[WHAT YOU SHOULD DO]:
Copy the records again, starting at the line that contains "You are a computer-use agent. This" and stopping after the line that contains "click(x=121, y=98)". Keep the requests as they are, and multiply every coordinate in the answers by 0.35, rounding to whole numbers with halves rounded up.

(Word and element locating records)
══════

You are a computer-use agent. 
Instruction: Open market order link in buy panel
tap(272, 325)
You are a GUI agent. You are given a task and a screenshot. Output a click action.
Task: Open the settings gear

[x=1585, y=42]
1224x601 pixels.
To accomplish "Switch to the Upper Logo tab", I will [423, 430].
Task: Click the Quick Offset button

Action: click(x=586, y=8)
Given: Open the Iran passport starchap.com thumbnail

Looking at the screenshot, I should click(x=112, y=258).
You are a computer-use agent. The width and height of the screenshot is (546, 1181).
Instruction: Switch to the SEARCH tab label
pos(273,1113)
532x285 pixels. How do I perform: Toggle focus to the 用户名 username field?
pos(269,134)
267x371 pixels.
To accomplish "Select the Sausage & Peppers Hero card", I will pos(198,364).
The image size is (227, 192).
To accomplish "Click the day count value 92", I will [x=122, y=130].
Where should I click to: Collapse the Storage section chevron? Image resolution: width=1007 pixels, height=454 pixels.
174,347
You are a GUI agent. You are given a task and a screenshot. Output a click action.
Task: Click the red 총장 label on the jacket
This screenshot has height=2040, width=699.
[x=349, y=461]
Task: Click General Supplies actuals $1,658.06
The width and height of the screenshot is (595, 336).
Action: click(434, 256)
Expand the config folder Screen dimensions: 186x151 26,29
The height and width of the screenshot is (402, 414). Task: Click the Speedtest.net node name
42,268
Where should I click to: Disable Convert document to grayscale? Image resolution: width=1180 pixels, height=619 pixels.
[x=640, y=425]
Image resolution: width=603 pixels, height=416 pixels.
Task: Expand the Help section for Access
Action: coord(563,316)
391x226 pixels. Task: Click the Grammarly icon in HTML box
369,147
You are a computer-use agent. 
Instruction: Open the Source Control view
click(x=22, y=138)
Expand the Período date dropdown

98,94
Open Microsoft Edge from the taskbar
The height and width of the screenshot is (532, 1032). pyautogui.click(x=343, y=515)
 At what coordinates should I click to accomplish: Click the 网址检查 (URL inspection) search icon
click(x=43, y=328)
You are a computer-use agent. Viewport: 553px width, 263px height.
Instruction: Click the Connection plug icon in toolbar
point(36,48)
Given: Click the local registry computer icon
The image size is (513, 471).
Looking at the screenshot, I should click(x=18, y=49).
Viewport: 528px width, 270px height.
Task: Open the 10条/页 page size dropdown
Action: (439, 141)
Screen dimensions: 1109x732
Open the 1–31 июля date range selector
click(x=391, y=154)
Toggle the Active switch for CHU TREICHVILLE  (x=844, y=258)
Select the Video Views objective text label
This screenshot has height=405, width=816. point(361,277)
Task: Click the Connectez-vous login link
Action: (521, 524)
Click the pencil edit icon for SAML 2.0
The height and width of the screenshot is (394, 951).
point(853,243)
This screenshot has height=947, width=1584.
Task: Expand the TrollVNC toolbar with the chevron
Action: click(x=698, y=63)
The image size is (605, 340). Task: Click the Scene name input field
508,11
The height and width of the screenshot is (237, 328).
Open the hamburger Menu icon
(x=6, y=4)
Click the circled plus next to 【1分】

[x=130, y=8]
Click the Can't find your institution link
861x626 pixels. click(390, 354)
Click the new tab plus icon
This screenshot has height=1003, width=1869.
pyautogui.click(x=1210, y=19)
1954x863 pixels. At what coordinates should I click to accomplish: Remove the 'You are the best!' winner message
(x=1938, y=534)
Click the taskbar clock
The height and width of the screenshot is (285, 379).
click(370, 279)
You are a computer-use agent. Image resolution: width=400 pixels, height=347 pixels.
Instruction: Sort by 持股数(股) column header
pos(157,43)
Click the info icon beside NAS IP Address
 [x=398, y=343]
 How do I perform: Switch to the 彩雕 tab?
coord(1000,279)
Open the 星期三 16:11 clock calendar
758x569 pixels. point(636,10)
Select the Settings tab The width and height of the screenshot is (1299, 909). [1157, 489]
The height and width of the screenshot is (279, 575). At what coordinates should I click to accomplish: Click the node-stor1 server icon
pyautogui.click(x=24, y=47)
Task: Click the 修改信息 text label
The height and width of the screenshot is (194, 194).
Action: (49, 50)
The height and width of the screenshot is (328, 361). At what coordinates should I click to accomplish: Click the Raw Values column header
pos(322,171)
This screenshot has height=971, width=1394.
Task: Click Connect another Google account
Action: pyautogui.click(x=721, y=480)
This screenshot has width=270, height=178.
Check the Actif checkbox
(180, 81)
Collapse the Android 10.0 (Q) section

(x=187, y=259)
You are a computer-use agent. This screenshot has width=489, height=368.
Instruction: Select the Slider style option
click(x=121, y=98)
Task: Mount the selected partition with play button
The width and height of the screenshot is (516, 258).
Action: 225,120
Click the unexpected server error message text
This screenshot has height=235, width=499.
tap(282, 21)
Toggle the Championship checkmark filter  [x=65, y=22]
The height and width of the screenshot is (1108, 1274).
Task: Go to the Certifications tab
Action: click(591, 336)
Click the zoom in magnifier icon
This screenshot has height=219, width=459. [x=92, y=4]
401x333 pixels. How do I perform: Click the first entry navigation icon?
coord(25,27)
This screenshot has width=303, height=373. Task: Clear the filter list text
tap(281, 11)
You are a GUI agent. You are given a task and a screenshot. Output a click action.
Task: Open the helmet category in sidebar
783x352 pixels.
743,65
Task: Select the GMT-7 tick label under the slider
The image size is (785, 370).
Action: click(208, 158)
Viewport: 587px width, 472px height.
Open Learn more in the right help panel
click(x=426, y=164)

══════

[THE SOLUTION]:
You are a computer-use agent. This screenshot has width=489, height=368.
Instruction: Select the Slider style option
click(x=42, y=34)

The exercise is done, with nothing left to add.